There is never any good reason for police to shoot an unarmed person. But in this instance, these officers had to make the decision between allowing Olango to draw a silver, cylindrical object from his pants, or opening fire in an attempt to protect the bystanders in the area. I’m not saying it was an easy decision. I’m not saying that the officer that shot him made the right decision. But white or black, a suspect who is possibly a danger to others drawing a silver cylinder from their pocket is going to force that decision.

But Shawn King sits on his high horse and tells us, “We can do better”. What decision would you have made, Mr. King? How would you have done better? Because El Cajon has more than enough problems with substance abuse, mental illness, and poverty. We are searching for answers that can’t be found in a click-bait article or violent protests. But you don’t care. All you know is there is publicity to be had.

And now, in San Diego, Charlotte, and Baltimore, we see the effects of this race baiting. Neighborhoods that have been peaceful for decades are now in the grips of a crisis. The media has manufactured a crisis that everyone seems to readily swallow. I’m not going to pretend that there is no inequality here or that all the police officers are perfect. We can never grow as a community if we never listen to each other, and if minorities feel marginalized in my community, I want to be the first to know. But now, the media is warping the streets I walk every day. Good, honest people are being terrorized into thinking that they are being targeted by the other race, and no one is stopping to think that the other side wants peace and justice just as badly as they do. But no one wants to read stories about communities living normal, peaceful lives. And so the bloodshed and violence continues.

This is not a local issue.
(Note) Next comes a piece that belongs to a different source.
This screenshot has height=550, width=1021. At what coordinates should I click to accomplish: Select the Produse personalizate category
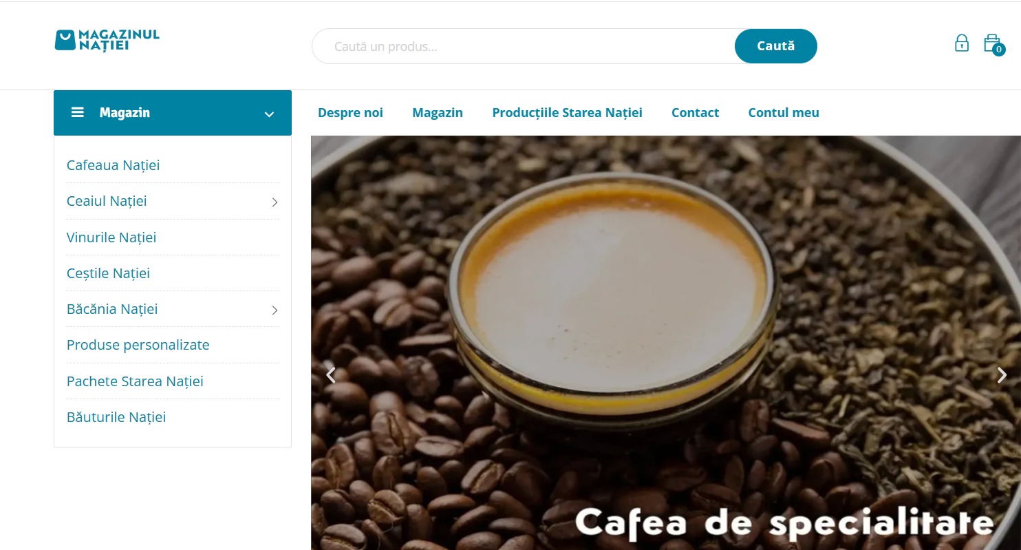[138, 345]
Not anymore.

The rise of Black Lives Matter has brought a new consciousness to the violence that the state creates, but simple tribalism ‘us vs. them’ issues have warped and corroded what the people are actually protesting against. Protesters are lining the streets, blocking freeways. But they aren’t outside the El Cajon Jail, where hundreds of people are arrested for nonviolent offenses. They are questioning the race of the officers rather than the system that put them there.

Police brutality affects people of all races. Just ask Jeremy Mardis. Or Carolinmar Torres. But police brutality isn’t just bad cops or wrongful deaths. Police brutality is having your right to gainful employment being sold back to you in the form of a license. Police brutality is the Pentagon “losing” 6.5 trillion dollars in a nation almost 20 trillion in debt. We are all victims of police and state sponsored brutality. But according to the media, “the other” is who we need to be afraid of. And when tragedy strikes home, each side picks up the media playbook and jumps headfirst into violence and intolerance.

Racial policing is not an issue that libertarians can afford to ignore right now. Your voice is needed in your community. Encourage rational thought, whether it be about the circumstances of a police shooting, or how government price controls and gentrification are destroying low-income, minority communities. Reach out in your community and start honest conversations about the issues. Form bonds that will encourage people to think beyond the media narrative. Because your community will not be exempt from this. I thought mine was. Now, I’m trapped between conservatives who want to mow down protesters and radical demagogues determined to get their warped view of justice. The only way to prevent this is to fight back against media hysterics and encourage others to think freely. It’s time to take a stand against the hate.

* Dean Lockwood is a student of mechanical engineering at the University of San Diego. Born and raised in Southern California, equal amounts of punk culture and Mexican heritage made liberty an obvious choice. When not in class or the Dean’s Office, Dean usually is reading up on world news, working with his family, or riding horses.